(Written task): In the part of the listing that opens with the line containing "Task: Open the US - English language dropdown" and closes with the line containing "Action: (x=1240, y=23)", switch "dropdown" to "menu" and reproduce only those lines with nothing else altered.
+++ Records provided
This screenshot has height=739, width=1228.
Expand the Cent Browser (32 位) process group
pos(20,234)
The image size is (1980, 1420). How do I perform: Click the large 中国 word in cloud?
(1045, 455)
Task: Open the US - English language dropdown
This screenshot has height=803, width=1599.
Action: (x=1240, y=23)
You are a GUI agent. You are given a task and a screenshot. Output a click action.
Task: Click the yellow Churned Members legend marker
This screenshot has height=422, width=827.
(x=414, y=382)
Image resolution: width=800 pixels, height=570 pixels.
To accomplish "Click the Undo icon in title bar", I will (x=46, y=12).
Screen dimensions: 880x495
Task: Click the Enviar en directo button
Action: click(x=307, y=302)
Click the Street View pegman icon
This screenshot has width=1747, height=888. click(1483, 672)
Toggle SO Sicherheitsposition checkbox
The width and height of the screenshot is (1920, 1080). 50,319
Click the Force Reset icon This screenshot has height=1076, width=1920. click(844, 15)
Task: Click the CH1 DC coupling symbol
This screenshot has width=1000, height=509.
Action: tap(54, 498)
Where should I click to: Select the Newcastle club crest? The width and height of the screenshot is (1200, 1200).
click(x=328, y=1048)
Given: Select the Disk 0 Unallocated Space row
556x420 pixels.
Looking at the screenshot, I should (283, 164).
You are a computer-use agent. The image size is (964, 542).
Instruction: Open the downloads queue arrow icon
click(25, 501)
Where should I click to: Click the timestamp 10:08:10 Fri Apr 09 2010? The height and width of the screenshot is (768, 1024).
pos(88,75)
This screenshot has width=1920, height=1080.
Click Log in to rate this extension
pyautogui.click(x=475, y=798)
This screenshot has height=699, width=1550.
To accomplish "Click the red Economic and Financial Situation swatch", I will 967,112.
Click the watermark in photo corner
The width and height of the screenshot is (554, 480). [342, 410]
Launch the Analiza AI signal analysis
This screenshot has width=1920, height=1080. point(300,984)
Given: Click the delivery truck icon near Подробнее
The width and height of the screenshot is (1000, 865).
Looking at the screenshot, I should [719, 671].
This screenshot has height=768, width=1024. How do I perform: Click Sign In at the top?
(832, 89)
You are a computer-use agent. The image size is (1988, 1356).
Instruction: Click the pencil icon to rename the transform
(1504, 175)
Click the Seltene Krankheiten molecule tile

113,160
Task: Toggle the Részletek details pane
++++++
(Task solution):
Task: Open the US - English language menu
This screenshot has height=803, width=1599.
Action: (x=1240, y=23)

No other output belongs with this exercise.